Search the listing for the string "will". Copy every line that has it.

§

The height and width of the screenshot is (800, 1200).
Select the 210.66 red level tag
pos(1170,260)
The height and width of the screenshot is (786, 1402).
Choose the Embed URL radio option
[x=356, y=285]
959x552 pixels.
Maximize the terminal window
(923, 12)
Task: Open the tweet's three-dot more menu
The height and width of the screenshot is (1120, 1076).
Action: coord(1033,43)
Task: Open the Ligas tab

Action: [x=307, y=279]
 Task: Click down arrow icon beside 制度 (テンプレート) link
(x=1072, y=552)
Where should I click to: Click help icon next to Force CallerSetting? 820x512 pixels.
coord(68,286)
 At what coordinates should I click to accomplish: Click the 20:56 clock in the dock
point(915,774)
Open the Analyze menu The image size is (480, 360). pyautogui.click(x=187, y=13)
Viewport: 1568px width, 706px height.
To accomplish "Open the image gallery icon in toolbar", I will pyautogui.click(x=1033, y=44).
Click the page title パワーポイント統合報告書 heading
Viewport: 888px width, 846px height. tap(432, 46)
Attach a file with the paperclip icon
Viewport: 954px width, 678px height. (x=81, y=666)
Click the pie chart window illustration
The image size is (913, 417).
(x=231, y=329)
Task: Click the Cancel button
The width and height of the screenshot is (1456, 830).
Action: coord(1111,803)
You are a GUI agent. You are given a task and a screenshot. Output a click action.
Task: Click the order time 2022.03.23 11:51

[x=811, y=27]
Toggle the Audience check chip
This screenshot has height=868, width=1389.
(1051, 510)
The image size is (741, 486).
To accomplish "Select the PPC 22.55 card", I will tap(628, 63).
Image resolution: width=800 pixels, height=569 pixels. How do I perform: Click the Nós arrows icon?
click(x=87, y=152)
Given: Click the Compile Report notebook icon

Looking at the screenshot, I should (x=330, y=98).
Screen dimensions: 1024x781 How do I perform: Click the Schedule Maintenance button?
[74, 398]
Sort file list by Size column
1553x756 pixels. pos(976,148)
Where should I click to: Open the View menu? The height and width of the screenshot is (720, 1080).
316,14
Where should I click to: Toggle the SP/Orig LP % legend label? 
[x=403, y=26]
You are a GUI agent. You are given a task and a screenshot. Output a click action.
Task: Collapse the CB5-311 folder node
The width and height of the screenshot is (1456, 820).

§

**RESPONSE TO THE TASK**
To accomplish "Open the image gallery icon in toolbar", I will pyautogui.click(x=1033, y=44).
To accomplish "Select the PPC 22.55 card", I will tap(628, 63).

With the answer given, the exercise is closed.